((

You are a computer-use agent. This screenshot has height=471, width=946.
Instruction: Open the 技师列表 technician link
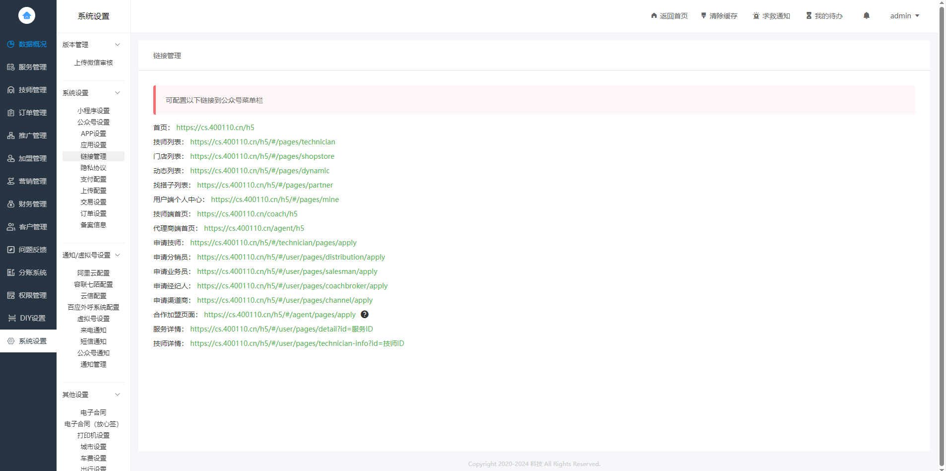coord(262,142)
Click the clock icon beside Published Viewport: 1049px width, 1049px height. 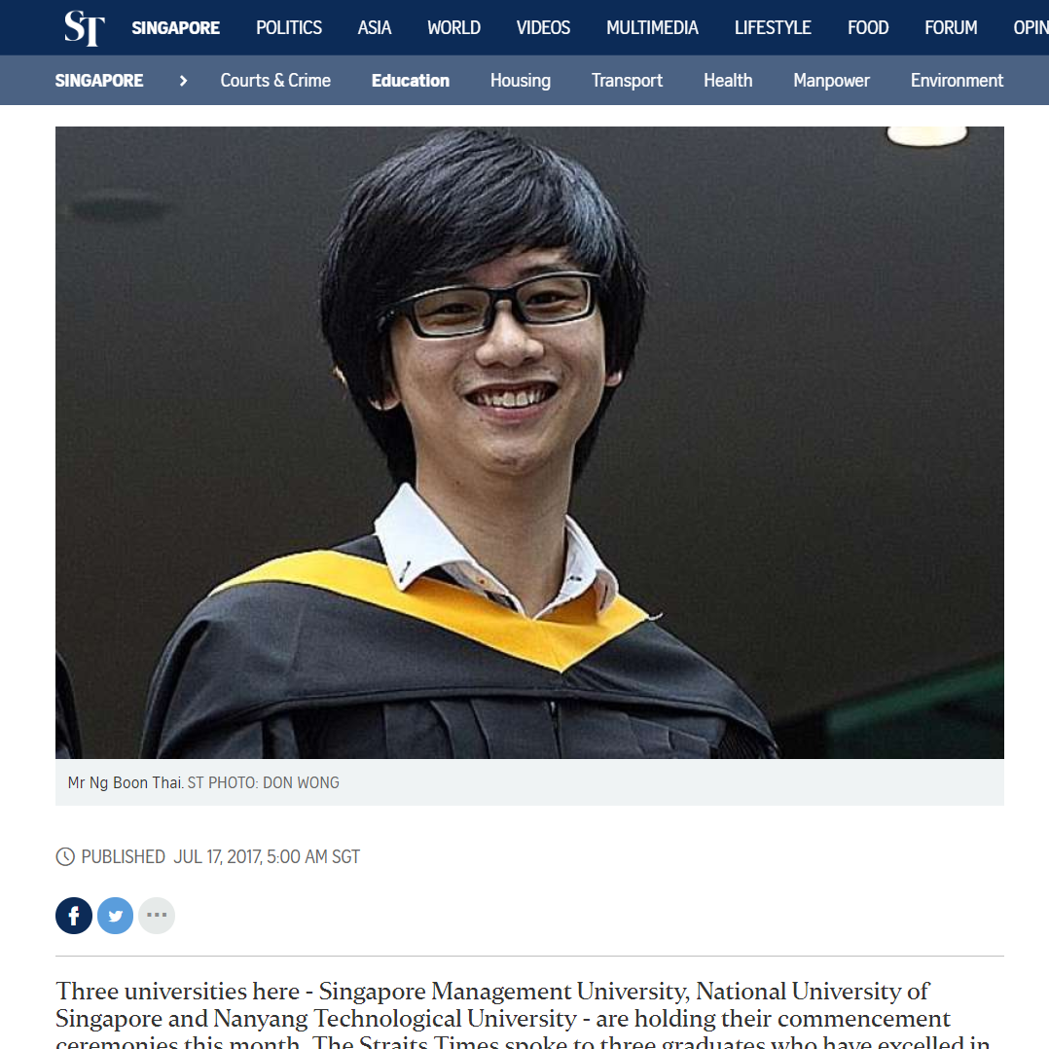[x=65, y=856]
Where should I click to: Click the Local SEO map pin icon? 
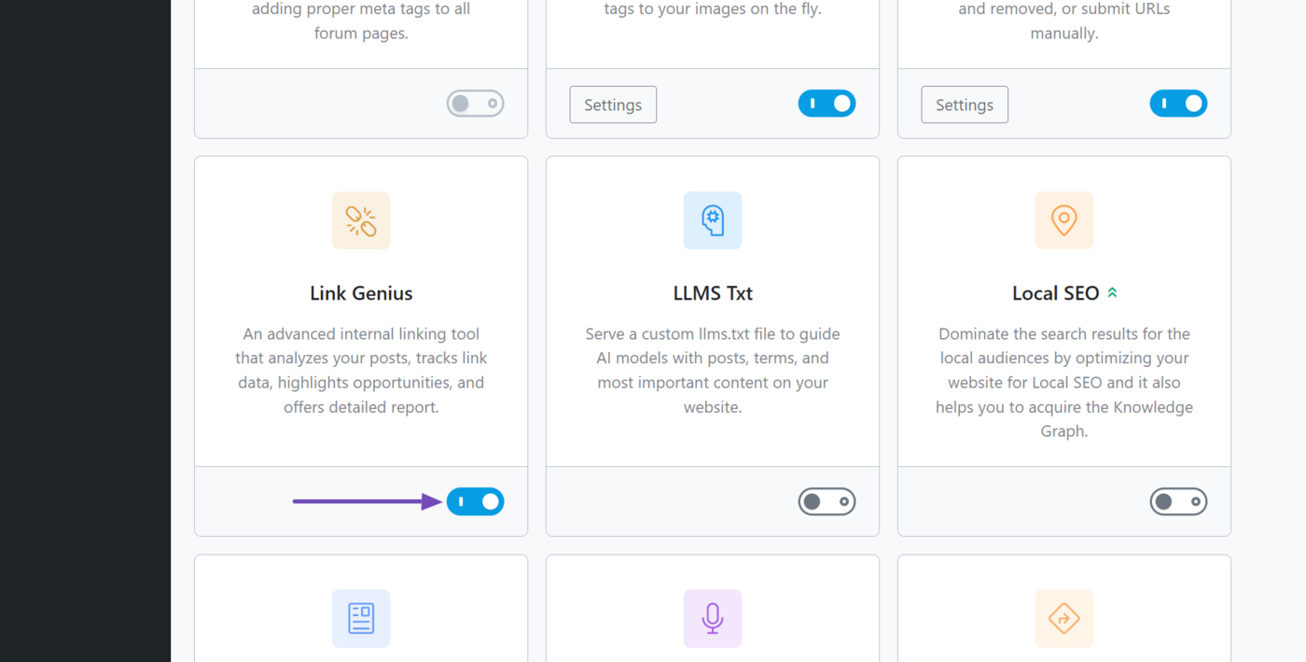coord(1063,220)
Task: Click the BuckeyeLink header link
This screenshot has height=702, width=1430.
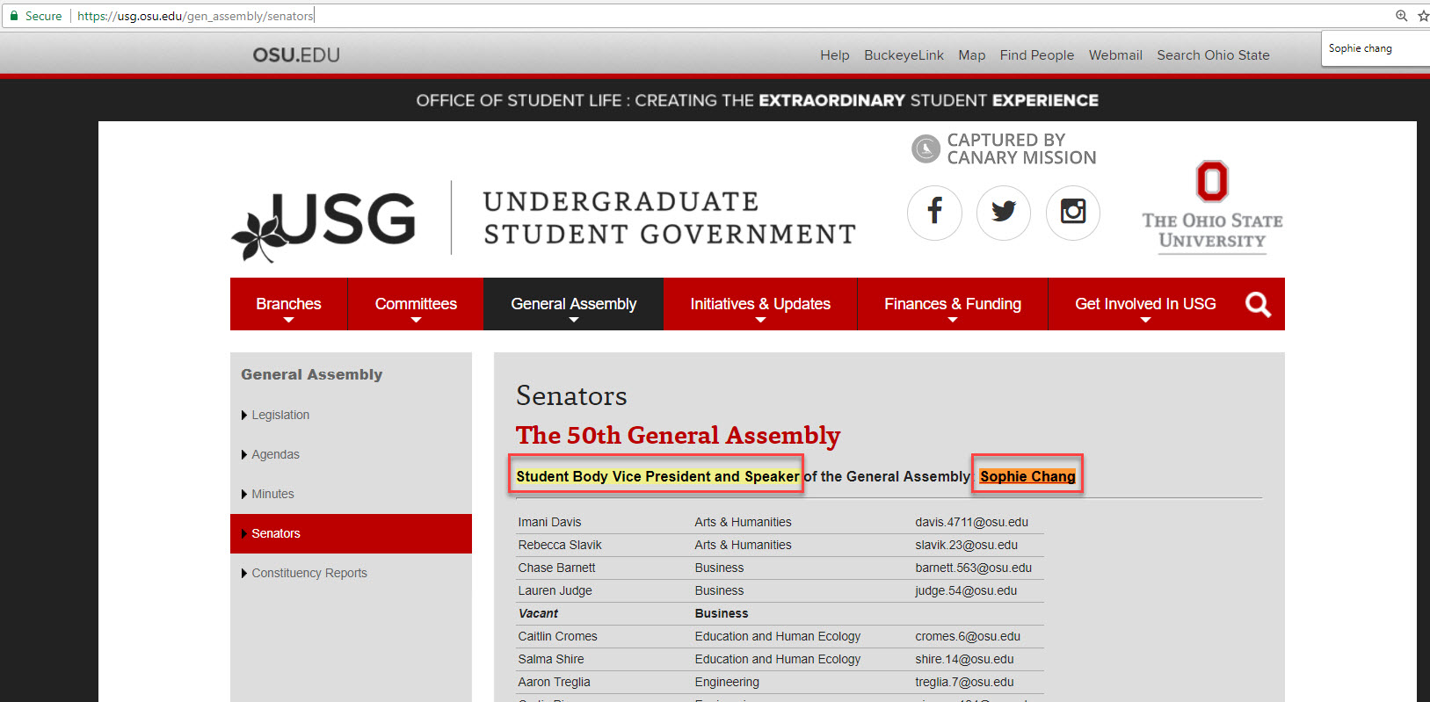Action: [x=904, y=54]
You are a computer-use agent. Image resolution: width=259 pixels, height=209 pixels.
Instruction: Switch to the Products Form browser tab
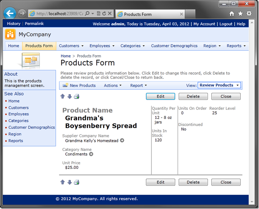[x=150, y=14]
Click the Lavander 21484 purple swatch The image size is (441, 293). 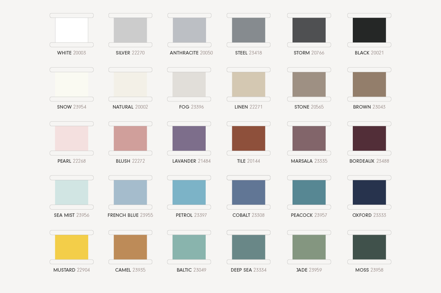189,139
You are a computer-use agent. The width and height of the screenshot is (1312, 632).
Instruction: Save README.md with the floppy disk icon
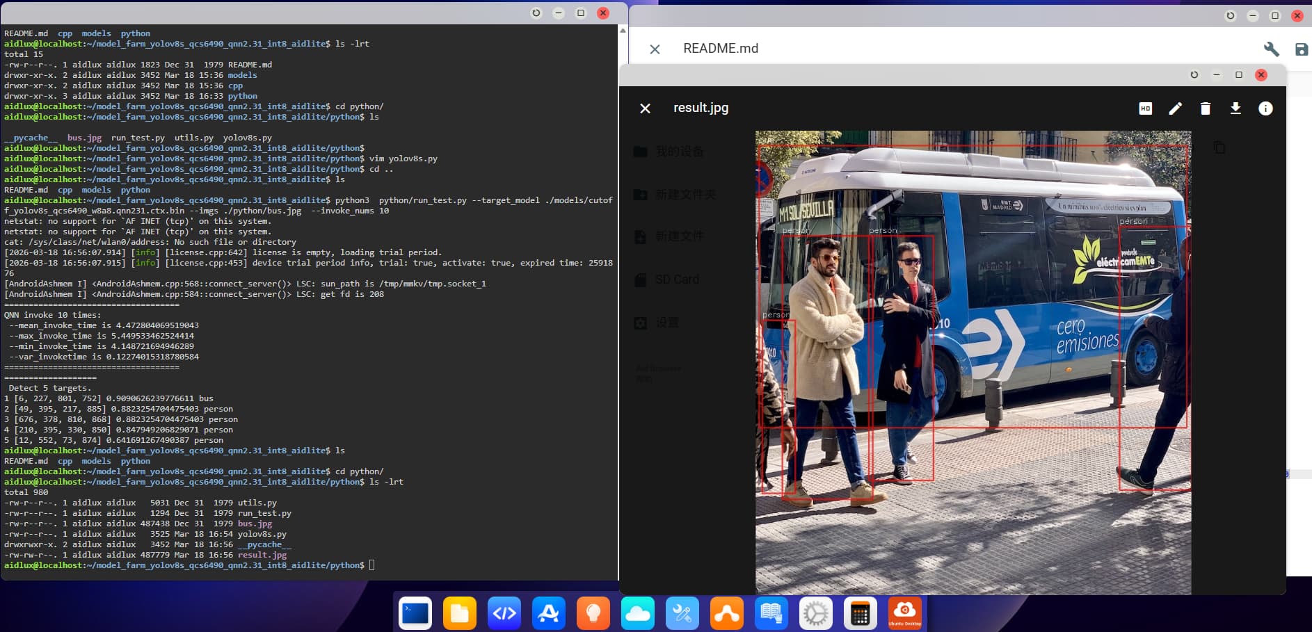(x=1301, y=49)
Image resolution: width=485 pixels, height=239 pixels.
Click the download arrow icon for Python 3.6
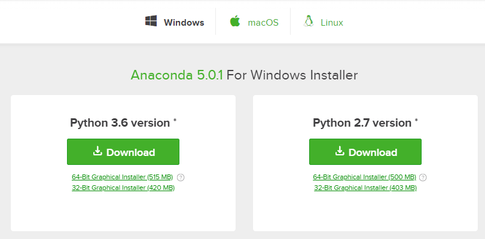pos(98,152)
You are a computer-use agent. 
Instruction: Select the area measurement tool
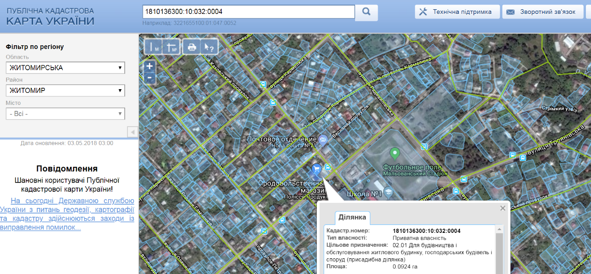coord(171,47)
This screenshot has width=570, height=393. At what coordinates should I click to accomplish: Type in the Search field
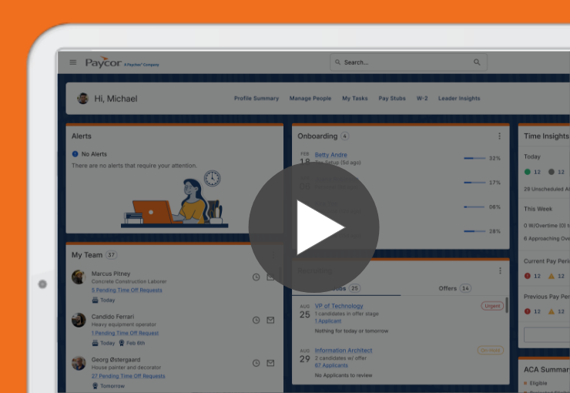[404, 62]
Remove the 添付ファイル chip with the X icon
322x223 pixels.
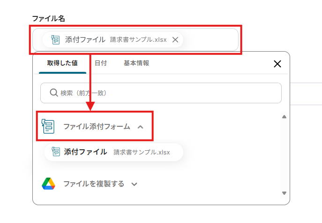[x=175, y=40]
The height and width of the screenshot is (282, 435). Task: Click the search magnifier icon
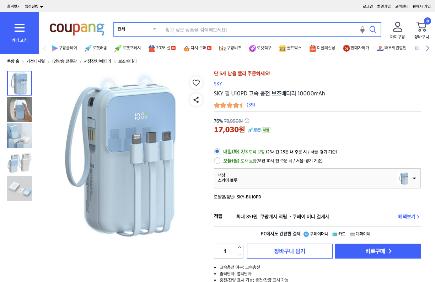coord(373,29)
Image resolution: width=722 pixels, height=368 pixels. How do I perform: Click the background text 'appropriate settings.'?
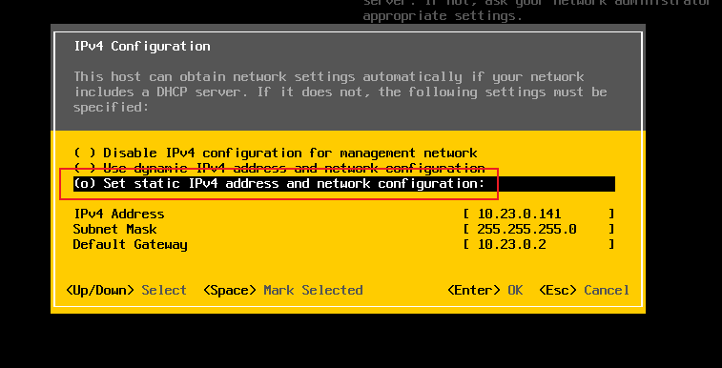click(x=443, y=16)
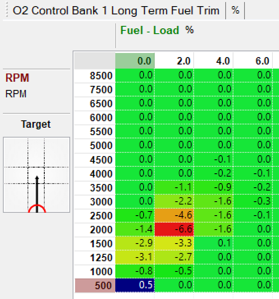Click the blue highlighted 0.5 cell

135,285
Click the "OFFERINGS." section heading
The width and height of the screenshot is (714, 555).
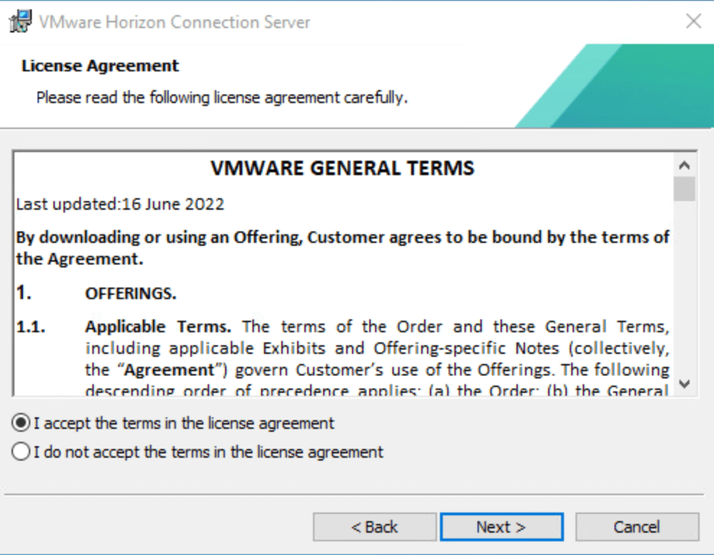pyautogui.click(x=131, y=294)
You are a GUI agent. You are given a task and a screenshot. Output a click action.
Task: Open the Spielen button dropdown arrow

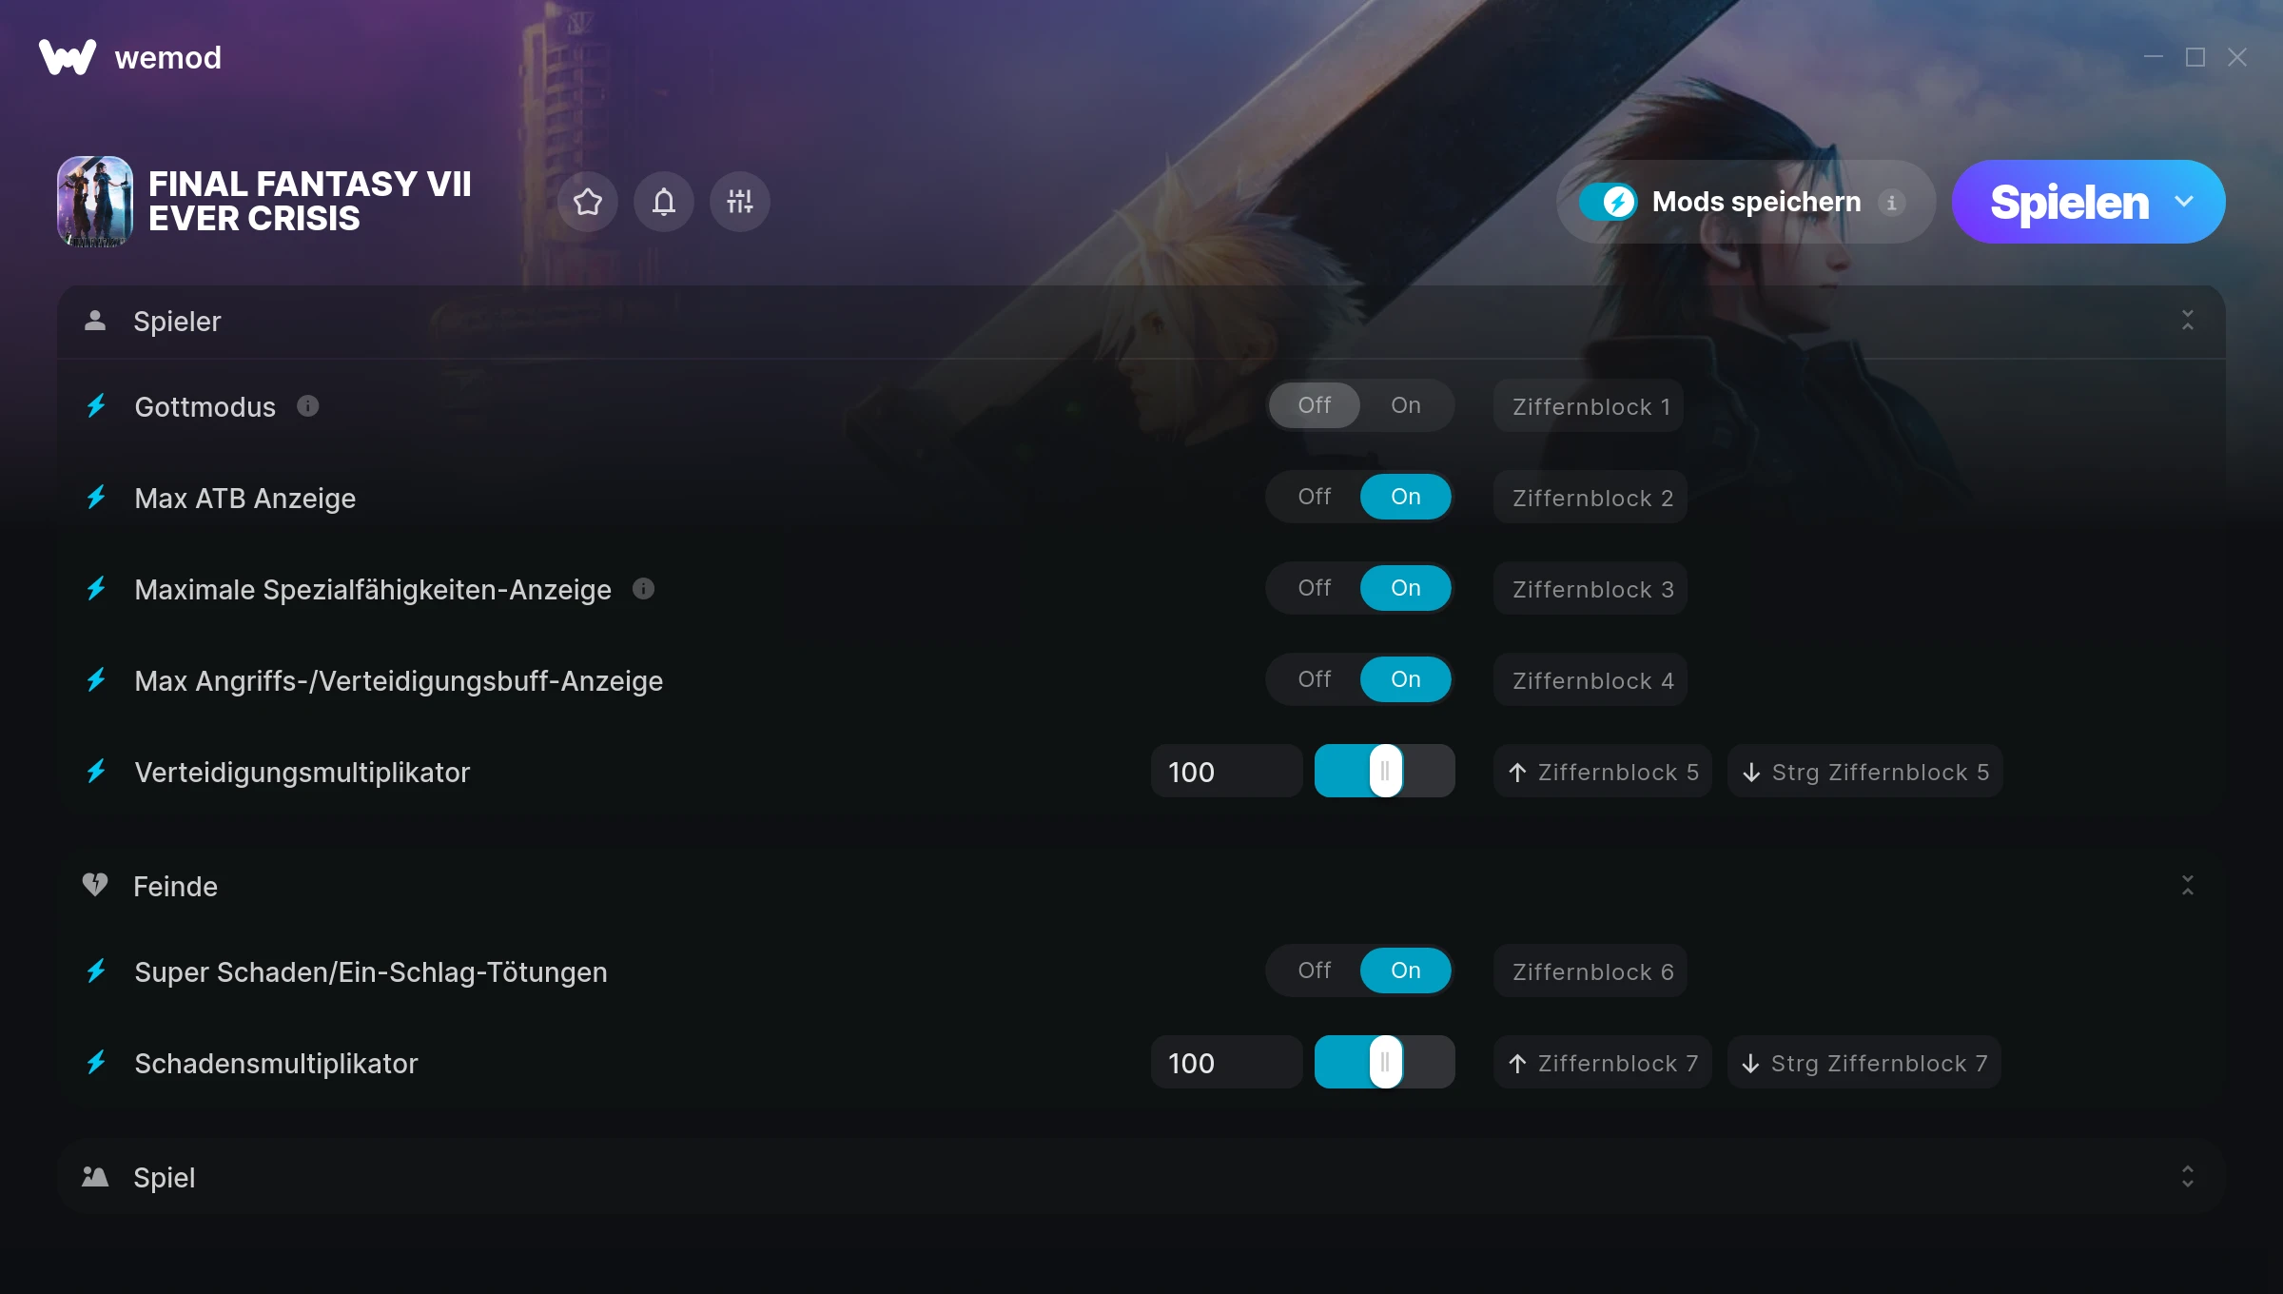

))

From the line containing "This screenshot has width=570, height=393." to the last line of the listing above, transcribe each line exactly, skipping the pictures.

# [Response area]
This screenshot has width=570, height=393. At what coordinates should I click to accomplish: Type in the Search field
[404, 62]
Remove the 添付ファイル chip with the X icon
322x223 pixels.
[x=175, y=40]
The height and width of the screenshot is (282, 435). Task: Click the search magnifier icon
coord(373,29)
Image resolution: width=722 pixels, height=368 pixels. How do I perform: Click the background text 'appropriate settings.'?
click(x=443, y=16)
Click the blue highlighted 0.5 cell

135,285
Click the "OFFERINGS." section heading
The width and height of the screenshot is (714, 555).
pyautogui.click(x=131, y=294)
You are a GUI agent. You are given a task and a screenshot. Output a click action.
Task: Open the Spielen button dropdown arrow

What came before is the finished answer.